Dataset entries
>>>>

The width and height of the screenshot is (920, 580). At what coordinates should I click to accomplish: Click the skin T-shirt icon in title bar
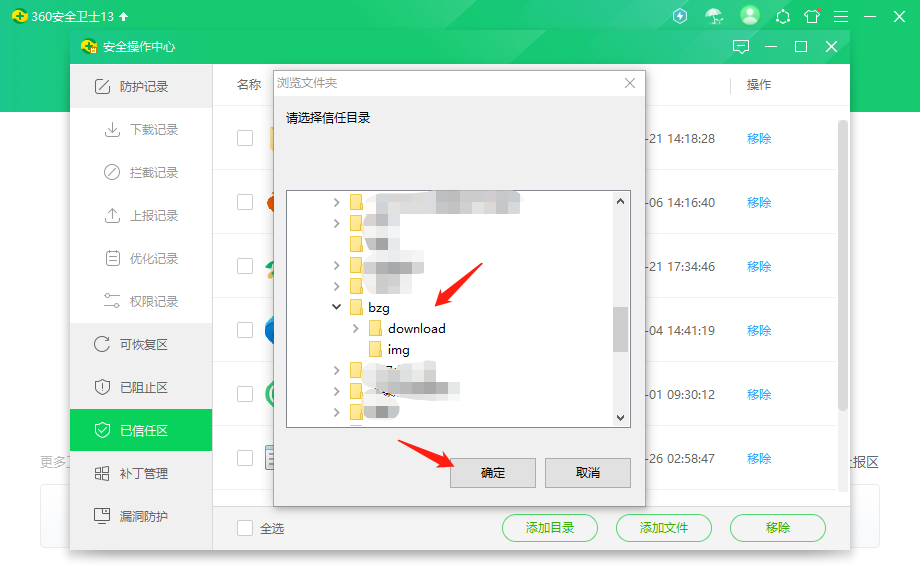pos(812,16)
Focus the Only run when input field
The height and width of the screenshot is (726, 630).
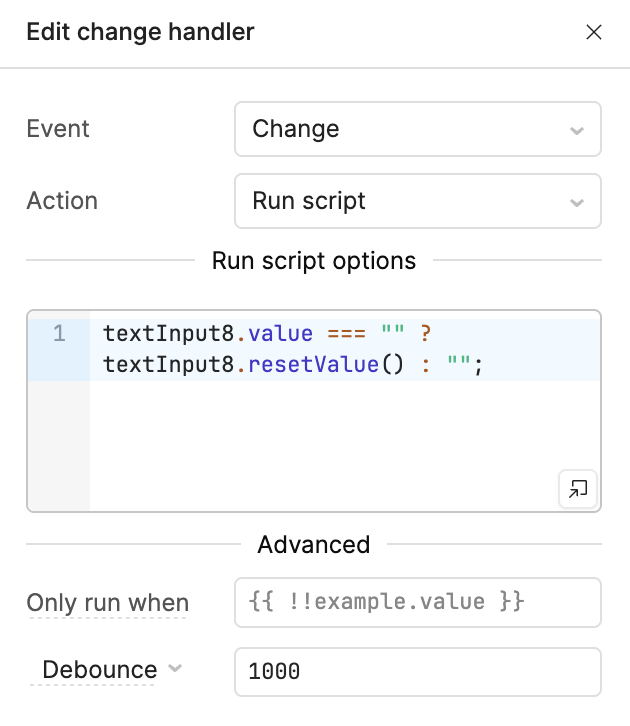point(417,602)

<<<<

§ Your instructions
From the line with "The height and" to the final line of the records, inclusive, set down the lines exactly and add nothing; leave every picture out.

§ Exercise output
The height and width of the screenshot is (726, 630).
point(417,602)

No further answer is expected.